The Supreme Court’s judgment in this case clarifies the scope of the FUTP Regulations, 2003, and establishes that non-intermediaries can be held liable for front-running. The court’s interpretation of “fraud” and “inducement” provides a clear framework for future cases. This decision reinforces the importance of maintaining market integrity and protecting investors from fraudulent practices.

Category:

  • Securities Law
    • Securities and Exchange Board of India Act, 1992
    • Securities and Exchange Board of India (Prohibition of Fraudulent and Unfair Trade Practices Relating to Securities Market) Regulations, 2003
    • Front Running
    • Market Manipulation
    • Fraudulent Trade Practices
    • Unfair Trade Practices
    • Regulation 2(c), Securities and Exchange Board of India (Prohibition of Fraudulent and Unfair Trade Practices Relating to Securities Market) Regulations, 2003
    • Regulation 3, Securities and Exchange Board of India (Prohibition of Fraudulent and Unfair Trade Practices Relating to Securities Market) Regulations, 2003
    • Regulation 4, Securities and Exchange Board of India (Prohibition of Fraudulent and Unfair Trade Practices Relating to Securities Market) Regulations, 2003

FAQ

Q: What is front-running in the stock market?
A: Front-running is when someone uses non-public information about a large upcoming trade to buy or sell securities beforehand, profiting from the price change that occurs when the large trade is executed.

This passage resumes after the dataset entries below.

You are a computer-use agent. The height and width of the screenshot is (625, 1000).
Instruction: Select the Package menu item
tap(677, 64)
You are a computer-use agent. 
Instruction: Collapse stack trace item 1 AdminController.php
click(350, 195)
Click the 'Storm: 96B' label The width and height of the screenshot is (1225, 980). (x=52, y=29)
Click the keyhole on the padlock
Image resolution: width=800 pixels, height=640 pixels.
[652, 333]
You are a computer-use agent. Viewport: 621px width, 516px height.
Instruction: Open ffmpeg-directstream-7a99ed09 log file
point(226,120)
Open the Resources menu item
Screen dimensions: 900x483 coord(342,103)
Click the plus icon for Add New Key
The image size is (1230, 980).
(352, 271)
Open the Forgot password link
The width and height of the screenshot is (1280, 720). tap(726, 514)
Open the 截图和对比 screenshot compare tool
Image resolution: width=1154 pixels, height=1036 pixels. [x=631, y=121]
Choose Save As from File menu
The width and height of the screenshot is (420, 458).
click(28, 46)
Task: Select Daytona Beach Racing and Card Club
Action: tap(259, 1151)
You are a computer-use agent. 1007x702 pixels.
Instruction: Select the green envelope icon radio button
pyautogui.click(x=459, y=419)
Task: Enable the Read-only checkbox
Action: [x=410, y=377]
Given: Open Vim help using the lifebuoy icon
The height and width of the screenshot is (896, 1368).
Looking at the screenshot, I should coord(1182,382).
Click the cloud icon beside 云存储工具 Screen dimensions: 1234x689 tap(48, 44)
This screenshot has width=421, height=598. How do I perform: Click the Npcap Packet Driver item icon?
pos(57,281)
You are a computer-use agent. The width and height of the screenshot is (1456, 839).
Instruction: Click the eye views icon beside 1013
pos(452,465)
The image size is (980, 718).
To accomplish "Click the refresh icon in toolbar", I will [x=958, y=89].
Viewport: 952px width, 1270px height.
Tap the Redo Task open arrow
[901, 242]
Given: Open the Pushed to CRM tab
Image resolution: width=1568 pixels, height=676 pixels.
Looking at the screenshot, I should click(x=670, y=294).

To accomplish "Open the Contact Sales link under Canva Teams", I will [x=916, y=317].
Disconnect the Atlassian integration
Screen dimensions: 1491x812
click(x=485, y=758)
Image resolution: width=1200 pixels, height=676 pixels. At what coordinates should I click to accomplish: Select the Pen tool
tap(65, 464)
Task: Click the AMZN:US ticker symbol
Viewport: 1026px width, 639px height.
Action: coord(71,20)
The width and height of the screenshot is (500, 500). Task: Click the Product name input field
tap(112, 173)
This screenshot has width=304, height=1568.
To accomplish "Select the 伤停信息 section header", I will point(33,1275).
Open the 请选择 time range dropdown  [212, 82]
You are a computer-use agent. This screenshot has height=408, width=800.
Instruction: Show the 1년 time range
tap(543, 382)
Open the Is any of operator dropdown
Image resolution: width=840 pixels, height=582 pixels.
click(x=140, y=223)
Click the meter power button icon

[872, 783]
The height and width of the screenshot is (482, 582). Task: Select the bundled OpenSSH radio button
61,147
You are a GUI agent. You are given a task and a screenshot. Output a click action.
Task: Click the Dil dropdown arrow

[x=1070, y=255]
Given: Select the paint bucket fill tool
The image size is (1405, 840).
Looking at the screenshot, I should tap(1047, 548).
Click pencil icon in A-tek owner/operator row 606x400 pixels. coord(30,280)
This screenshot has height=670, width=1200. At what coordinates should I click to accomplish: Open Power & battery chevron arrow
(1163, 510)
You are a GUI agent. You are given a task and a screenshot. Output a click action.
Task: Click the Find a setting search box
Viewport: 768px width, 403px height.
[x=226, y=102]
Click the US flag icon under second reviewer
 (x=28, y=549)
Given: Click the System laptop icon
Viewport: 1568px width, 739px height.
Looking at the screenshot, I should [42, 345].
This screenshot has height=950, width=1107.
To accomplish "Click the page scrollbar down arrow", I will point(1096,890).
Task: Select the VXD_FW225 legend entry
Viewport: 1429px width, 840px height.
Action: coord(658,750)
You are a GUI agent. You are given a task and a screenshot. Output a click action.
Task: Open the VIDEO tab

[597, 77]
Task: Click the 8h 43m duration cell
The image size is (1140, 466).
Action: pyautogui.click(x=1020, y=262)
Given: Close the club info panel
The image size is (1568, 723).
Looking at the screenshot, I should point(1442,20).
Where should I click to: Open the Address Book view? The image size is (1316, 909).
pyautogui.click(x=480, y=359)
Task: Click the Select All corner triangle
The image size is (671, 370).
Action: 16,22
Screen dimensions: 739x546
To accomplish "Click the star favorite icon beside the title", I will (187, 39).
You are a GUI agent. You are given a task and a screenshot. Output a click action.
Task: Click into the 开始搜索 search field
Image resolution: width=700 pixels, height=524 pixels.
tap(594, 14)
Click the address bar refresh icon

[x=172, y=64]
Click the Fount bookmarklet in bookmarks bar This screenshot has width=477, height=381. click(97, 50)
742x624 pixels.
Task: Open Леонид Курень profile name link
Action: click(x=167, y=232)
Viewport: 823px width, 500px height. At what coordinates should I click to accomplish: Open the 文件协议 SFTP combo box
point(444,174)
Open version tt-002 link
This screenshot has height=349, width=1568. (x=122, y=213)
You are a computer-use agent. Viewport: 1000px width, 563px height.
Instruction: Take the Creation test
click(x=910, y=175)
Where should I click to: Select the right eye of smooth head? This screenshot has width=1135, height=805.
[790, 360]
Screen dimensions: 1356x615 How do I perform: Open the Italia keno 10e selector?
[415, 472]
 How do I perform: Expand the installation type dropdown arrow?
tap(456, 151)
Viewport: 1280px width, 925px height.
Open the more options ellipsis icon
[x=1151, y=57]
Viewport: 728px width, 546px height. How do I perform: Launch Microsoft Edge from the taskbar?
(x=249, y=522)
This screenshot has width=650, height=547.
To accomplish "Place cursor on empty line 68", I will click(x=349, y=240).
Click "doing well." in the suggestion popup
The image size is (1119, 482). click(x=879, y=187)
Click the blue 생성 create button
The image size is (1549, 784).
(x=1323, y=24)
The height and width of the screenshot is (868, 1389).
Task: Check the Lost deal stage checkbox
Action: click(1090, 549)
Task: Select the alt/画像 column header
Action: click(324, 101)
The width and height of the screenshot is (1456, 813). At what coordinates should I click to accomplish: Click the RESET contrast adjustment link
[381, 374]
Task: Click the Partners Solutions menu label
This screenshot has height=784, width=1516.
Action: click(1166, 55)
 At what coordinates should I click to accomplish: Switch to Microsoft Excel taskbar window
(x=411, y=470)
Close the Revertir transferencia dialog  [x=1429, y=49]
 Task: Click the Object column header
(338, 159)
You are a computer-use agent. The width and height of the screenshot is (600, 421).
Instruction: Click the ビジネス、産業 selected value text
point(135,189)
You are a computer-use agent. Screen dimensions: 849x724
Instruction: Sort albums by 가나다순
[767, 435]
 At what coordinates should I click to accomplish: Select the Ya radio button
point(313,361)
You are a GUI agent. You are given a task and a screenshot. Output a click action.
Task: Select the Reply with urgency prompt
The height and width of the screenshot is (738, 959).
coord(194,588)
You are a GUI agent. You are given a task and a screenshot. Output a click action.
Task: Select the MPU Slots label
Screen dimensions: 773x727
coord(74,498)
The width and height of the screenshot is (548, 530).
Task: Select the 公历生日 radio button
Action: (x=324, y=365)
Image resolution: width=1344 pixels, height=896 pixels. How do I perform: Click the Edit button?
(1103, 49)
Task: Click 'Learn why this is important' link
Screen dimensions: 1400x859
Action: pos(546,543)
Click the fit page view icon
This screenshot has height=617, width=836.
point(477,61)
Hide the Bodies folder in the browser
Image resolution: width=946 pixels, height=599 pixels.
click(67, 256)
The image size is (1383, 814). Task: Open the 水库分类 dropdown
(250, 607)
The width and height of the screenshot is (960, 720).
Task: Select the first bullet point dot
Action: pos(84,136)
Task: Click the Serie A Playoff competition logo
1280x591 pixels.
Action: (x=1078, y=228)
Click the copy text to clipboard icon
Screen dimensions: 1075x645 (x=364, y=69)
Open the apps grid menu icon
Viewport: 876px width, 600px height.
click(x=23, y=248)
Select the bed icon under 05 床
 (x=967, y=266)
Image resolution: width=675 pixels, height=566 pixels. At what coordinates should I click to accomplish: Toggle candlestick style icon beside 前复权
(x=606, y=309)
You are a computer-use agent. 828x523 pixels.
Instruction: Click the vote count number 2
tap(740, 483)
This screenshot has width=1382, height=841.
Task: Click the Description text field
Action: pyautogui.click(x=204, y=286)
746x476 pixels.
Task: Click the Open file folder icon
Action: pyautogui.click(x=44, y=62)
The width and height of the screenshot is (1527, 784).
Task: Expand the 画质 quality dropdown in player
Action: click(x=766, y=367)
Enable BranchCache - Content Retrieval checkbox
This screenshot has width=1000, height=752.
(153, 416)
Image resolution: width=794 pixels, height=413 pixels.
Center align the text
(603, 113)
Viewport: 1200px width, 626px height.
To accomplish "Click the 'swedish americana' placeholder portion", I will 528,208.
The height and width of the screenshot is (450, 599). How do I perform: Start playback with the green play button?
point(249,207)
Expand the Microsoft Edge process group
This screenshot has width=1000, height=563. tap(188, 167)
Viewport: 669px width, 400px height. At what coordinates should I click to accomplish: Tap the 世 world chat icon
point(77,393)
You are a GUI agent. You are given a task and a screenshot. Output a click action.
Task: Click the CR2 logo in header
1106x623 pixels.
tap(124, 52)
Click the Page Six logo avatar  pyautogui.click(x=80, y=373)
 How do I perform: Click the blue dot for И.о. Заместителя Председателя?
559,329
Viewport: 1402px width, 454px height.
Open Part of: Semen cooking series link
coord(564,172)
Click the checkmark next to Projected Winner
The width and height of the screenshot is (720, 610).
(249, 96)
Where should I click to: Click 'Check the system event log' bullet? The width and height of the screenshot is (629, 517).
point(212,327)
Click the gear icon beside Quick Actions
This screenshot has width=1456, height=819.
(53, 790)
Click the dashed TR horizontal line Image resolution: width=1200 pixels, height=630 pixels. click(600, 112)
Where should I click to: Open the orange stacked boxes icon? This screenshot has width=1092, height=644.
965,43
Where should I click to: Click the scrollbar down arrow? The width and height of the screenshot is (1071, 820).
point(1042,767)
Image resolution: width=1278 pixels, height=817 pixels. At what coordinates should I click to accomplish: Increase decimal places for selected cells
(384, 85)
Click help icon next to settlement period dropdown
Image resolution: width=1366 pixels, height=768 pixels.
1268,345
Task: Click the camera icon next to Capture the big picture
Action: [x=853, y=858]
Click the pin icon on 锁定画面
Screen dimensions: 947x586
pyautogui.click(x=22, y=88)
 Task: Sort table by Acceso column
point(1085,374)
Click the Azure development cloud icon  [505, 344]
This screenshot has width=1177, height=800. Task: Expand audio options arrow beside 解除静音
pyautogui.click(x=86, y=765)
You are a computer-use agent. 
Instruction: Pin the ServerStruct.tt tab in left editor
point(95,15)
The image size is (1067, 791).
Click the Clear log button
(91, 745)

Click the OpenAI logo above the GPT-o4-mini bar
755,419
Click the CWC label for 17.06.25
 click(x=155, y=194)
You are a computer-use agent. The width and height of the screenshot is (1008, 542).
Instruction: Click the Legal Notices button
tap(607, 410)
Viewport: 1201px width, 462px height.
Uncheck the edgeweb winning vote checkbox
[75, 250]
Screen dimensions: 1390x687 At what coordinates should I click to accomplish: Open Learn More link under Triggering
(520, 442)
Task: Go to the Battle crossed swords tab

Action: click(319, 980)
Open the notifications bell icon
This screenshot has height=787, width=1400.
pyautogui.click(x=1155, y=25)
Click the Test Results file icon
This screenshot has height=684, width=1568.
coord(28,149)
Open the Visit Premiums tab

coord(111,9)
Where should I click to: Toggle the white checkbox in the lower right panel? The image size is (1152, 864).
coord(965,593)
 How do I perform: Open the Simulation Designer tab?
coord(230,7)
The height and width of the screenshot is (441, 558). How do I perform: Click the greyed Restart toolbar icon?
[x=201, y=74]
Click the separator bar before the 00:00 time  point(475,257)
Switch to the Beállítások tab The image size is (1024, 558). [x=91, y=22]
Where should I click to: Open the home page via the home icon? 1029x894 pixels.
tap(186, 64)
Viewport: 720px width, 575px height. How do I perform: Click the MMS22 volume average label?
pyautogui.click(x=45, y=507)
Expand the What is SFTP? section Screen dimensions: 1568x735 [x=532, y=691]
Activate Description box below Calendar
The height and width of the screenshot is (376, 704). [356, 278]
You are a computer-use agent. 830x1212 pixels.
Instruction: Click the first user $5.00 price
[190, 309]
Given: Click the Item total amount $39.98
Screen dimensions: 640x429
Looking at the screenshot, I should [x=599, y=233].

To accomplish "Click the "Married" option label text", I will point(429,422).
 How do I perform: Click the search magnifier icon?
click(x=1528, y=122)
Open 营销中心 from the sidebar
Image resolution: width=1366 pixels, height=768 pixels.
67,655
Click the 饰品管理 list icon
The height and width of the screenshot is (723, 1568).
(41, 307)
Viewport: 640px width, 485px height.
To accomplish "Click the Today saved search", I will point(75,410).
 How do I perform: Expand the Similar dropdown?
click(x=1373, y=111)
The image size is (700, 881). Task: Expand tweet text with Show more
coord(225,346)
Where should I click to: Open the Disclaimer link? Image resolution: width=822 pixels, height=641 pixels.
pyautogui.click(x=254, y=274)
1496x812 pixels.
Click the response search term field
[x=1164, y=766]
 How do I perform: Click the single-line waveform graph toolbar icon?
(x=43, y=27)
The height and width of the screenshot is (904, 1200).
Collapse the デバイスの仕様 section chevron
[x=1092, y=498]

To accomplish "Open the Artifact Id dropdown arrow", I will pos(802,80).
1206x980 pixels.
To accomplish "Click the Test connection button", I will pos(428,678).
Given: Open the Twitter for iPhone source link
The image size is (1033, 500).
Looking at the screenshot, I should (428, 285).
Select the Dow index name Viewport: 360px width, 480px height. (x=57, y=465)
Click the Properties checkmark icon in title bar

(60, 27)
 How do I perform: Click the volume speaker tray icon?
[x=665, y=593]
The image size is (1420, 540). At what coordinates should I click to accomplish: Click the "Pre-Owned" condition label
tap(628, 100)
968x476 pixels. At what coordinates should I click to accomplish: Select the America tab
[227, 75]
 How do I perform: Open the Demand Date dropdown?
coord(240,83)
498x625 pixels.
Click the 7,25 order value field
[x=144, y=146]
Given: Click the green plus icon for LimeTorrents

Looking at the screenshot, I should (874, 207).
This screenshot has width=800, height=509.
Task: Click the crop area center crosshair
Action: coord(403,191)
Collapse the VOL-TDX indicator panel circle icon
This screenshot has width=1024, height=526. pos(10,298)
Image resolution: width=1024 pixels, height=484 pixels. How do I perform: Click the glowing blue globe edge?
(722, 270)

Q: Can individuals who are not brokers or intermediaries be held liable for front-running?
A: Yes, the Supreme Court has clarified that individuals who are not intermediaries can be held liable for front-running if they use confidential information to induce others to deal in securities.

Q: What is meant by “inducement” in the context of front-running?
A: “Inducement” means persuading someone to take a certain course of action. In front-running, it refers to using confidential information to persuade someone to buy or sell securities.

Q: What is the role of SEBI in preventing front-running?
A: SEBI is responsible for regulating the securities market and preventing fraudulent and unfair trade practices, including front-running. SEBI investigates such cases and takes enforcement actions against those involved.

Q: What are the penalties for front-running?
A: The penalties for front-running can include monetary fines and other penal consequences under the SEBI Act.

Q: What should investors do to protect themselves from front-running?
A: Investors should be aware of the risks of front-running and should report any suspicious trading activity to SEBI. They should also ensure that they are dealing with regulated entities and avoid taking tips from unverified sources.